> Your instructions:
Pull out every line below holding the word "computer".

> Given records:
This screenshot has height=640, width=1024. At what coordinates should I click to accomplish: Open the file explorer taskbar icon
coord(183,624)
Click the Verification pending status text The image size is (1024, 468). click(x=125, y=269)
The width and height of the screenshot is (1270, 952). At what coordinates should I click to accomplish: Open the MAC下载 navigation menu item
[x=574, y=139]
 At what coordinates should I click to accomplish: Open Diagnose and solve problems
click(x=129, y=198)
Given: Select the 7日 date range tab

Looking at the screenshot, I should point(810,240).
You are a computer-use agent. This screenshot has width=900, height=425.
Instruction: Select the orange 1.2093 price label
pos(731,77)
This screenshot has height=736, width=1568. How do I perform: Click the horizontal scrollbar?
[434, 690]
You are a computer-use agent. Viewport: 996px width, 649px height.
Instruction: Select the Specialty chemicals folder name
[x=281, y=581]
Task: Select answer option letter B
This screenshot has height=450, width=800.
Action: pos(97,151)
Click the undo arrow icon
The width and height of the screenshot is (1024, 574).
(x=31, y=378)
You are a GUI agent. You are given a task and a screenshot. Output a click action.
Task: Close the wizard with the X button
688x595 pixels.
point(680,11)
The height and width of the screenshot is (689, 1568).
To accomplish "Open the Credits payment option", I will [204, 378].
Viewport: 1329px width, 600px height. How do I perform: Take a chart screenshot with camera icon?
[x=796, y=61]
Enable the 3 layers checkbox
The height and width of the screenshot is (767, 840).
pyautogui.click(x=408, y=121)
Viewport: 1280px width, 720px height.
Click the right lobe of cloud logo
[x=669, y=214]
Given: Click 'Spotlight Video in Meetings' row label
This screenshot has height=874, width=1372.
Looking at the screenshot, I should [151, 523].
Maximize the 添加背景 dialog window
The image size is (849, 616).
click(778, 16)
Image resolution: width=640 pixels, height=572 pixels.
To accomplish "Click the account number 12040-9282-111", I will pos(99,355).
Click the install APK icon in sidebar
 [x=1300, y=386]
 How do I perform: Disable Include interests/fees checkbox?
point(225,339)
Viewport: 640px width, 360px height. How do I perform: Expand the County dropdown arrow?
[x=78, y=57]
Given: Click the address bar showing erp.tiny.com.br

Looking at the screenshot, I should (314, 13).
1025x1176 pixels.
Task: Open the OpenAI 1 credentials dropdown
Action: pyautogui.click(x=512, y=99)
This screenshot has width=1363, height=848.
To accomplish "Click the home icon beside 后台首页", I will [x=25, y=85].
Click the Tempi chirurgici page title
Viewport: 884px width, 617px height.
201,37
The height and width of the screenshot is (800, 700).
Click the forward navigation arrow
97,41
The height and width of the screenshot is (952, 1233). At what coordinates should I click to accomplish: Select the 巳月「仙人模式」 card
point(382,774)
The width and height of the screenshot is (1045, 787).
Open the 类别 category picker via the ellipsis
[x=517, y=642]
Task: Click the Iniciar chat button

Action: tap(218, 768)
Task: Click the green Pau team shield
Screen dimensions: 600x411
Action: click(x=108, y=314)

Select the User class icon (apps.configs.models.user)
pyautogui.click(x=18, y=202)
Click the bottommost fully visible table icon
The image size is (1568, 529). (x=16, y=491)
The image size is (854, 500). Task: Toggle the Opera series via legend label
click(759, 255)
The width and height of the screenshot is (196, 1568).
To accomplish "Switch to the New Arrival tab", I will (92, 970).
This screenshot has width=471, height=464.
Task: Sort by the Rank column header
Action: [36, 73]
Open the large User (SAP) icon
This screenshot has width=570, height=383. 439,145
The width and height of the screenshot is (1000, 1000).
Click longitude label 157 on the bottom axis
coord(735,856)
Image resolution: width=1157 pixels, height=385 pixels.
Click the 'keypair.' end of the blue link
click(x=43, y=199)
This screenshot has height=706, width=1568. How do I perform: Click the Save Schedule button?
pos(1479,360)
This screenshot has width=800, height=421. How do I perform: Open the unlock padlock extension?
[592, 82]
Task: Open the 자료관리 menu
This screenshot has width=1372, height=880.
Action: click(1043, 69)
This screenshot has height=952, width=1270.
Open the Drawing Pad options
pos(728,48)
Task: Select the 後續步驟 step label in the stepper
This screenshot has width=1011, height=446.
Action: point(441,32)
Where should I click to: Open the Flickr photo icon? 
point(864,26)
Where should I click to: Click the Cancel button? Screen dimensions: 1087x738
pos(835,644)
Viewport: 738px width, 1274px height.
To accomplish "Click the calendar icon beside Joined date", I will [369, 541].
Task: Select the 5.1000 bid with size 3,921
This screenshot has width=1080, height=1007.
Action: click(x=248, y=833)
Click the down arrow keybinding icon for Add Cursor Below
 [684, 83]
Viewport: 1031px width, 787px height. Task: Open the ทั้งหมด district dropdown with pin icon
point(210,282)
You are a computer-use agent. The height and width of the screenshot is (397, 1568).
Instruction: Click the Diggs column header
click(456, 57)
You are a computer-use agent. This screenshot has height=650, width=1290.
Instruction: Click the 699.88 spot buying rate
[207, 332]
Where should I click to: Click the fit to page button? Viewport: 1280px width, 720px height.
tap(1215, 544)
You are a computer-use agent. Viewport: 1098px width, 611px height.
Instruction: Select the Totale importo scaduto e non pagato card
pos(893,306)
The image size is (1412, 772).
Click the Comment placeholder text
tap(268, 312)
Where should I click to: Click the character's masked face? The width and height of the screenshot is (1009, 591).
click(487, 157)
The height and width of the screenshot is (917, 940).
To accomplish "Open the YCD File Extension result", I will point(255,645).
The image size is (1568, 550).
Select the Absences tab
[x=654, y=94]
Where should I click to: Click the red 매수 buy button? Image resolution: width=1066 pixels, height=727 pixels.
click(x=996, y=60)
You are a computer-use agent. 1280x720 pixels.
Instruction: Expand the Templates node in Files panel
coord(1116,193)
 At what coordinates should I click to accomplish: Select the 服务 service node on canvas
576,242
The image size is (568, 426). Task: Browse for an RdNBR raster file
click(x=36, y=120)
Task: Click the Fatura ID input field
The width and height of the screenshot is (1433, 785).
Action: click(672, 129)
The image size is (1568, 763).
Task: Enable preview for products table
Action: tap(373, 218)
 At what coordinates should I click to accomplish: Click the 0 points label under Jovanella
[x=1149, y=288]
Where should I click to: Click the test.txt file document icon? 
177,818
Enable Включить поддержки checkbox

> Output for this task:
You are a computer-use agent. This screenshot has width=900, height=425.
You are a computer-use agent. Viewport: 996px width, 649px height.
You are a computer-use agent. The height and width of the screenshot is (397, 1568).
You are a computer-use agent. This screenshot has height=650, width=1290.
You are a computer-use agent. Viewport: 1098px width, 611px height.
You are a computer-use agent. 1280x720 pixels.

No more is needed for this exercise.